I first thought of this issue on the 11th of October, so I got slightly delayed, but I know (from personal experience) that there is a recovery period needed for many IHP readers post that wicked Health Systems Global party in Liverpool. So I bet you won’t mind the delay. Being also a victim of flu, I’m hard at work trying everything besides antibiotics of course – cognisant of the global wave of antibiotic resistance! #globalhealthstartsathome
Working in different spaces in recent years, but also wanting to strengthen the health system overall, I have observed just exactly how fragmented our work is and the types of silos which (still) exist. If you don’t like the cold hard truth, perhaps you should stop reading now : )
So, we have our health systems cliques, our gender equality circles, the HIV world, the non-communicable disease advocates (hee ha, yeah we’re beating #NCDs) and well, the list is endless. Now, I have definitely learnt a lot being around in these different areas of our health systems but the question I keep hitting my head against the wall on, is how on earth does all of this come together? Our health systems are so diverse, from the pharmacist to the human geneticist (yep it was great addressing all of you recently), how do we bring it together and more importantly, when will we begin to do so?
Yes, I hear some of you saying (/chanting), “UHC, UHC!” and the even more holistic types among you, “SDGs, SDGs”!” but sorry, that won’t cut it. Just check your Twitter feed.
What sparked this short reflection? Well, Moeketsi Modisenyane (South African Department of Health), who once at a conference said that as a policy-maker it was difficult to gauge what to do from research presentations and recommendations; most of us create politically correct, soft, probably never to be implemented recommendations (yes, I am guilty too).
Now just imagine if you were a policy maker this month on social media, specifically on the 11th of October. I am not joking, we had in just one day, THREE critical issues, I repeat: ALL IN ONE DAY. Tweeting separately or running digital campaigns with absolutely no overlap or thoughts on cross-cutting issues (well, I bet so) and well pushing our individual priorities was the most important, right? A day before (10th October), we raised issues around World Mental Health Day, followed by 11th October and, in no particular order;
Now I don’t know about you, but I thought OMG! I am passionate about all of these issues (one of them is my bread and butter too, important to disclose #justsaying), I have so much to say on each issue, but being a tad tech savvy I also know that if I post on each issue, I will be confusing my followers but hey, more importantly than my following, have we all thought about how confused this can make decision-makers?
Then of course, being an activist comes with individual action first, so I attempted to push some critical thinking and began tying up these issues: survivors of gender-based violence (GBV) require mental health services in our systems, those who are forced into child marriages rarely have the psychosocial support either.

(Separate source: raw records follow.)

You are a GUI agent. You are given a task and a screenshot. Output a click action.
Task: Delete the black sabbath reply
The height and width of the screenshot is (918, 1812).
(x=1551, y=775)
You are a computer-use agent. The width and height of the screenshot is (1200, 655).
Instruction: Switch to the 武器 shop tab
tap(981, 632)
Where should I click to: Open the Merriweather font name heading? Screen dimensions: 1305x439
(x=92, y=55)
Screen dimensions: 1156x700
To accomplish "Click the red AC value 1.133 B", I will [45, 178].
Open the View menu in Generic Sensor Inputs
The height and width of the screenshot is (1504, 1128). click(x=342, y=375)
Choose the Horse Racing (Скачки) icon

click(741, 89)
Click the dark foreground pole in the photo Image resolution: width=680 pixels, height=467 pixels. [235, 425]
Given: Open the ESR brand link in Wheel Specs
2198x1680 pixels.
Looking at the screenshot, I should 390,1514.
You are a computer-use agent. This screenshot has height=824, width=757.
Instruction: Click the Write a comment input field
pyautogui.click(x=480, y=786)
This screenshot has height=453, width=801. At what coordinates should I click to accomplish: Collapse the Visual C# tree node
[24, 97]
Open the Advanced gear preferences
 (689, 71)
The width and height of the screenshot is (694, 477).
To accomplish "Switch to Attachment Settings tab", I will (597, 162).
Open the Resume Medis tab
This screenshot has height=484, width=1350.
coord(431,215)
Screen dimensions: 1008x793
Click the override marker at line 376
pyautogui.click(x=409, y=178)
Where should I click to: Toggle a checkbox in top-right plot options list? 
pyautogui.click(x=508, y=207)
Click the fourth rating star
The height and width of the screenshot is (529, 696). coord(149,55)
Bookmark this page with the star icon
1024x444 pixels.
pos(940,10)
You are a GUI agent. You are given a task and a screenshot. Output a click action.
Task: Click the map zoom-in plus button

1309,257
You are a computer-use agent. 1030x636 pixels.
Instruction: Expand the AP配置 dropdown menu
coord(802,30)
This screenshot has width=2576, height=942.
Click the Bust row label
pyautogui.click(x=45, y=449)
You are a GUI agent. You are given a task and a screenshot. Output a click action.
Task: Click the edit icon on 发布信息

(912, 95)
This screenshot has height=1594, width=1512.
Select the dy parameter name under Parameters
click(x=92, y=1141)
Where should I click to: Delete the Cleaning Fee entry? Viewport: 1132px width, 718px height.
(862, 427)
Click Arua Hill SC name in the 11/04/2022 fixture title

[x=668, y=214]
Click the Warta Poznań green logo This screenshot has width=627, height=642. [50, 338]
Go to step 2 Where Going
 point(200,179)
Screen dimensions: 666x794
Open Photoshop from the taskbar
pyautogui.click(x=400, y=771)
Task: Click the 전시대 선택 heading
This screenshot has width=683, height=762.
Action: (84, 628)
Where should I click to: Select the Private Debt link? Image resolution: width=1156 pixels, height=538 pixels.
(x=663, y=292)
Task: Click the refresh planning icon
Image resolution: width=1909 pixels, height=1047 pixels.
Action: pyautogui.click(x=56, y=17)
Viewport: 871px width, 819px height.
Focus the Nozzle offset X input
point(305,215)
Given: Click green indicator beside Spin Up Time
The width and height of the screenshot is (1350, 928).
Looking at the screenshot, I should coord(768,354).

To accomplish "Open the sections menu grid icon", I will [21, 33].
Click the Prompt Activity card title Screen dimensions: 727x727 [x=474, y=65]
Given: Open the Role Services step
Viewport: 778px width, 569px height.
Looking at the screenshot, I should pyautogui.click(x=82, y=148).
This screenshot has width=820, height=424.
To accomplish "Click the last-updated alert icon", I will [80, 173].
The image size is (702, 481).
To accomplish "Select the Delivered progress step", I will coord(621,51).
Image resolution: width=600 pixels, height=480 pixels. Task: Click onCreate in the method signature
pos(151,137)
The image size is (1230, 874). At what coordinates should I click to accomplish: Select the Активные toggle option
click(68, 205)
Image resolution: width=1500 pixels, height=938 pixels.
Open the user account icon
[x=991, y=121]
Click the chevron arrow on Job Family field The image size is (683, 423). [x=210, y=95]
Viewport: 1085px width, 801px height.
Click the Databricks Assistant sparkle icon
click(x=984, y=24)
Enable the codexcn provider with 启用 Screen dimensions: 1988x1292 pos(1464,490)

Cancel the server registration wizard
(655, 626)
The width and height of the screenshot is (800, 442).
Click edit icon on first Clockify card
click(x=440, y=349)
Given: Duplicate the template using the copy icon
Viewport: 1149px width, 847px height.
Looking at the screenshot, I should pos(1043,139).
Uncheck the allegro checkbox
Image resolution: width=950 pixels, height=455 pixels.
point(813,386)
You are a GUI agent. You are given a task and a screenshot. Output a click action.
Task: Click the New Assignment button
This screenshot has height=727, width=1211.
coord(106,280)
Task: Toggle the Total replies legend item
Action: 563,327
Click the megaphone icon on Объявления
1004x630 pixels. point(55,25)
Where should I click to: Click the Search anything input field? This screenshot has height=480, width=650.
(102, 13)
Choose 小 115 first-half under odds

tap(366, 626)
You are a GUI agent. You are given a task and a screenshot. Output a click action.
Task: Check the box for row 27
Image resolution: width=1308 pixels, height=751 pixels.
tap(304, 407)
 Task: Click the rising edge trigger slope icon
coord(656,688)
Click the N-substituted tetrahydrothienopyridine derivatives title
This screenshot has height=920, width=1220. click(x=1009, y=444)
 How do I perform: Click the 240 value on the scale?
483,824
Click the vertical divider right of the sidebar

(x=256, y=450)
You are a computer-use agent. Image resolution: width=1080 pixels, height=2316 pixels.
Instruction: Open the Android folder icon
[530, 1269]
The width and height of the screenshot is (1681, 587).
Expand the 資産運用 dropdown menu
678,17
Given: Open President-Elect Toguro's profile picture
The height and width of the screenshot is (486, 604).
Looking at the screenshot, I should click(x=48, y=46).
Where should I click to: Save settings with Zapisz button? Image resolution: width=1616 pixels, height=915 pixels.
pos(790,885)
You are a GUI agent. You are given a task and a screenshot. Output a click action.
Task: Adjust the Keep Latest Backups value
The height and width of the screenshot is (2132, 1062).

Obesity is inherently interlinked to stigma and particularly tougher on one gender (guess which one), which is also linked to this year’s World Obesity Day theme, “weight stigma”, but hey, that’s in turn also tied into mental health. Let’s turn to the “blind girl”, the experiences and double oppression there (#intersectionality).
This is just a first and by no means perfect attempt, at least in my brain, to start thinking beyond fragmentation and silos to cross-cutting issues, the importance of alignment of our programmes, our thinking and our messages, particularly to work through this “Global Health Confusion” which has been created and which we are (still) creating, in spite of the (presumably more holistic) SDG health era. So let’s not stop this thinking, add on your thoughts! And don’t ride the waves, we just surfed HSG #HSR2018, #WorldFoodDay, Pink Month for Breast Cancer, (World Health Summit) #WHS2018 and now we’re surfing full speed towards #AlmaAta40 #Health4All and please do not forget the Ebola crisis in the Democratic Republic of Congo !
All of this is equally important, but let’s face it, you may get a tad confused with all the worthy issues mentioned in this blog alone; we need our “systems thinking” hats on, with room for critique but also reflection: where exactly are we going with all of this and with what impact other than (creating even more) confusion and complexity for decision makers?
Perhaps, someone like Dr Tedros would be best placed to bring all of this together, given our demands and his role in confronting all of it, eh? From what I heard, he (and his fellow leaders from global organisations) are trying to do so, with a Global Action Plan for healthy lives and well-being for all, that aims to go “beyond the silos”. We should all get on board!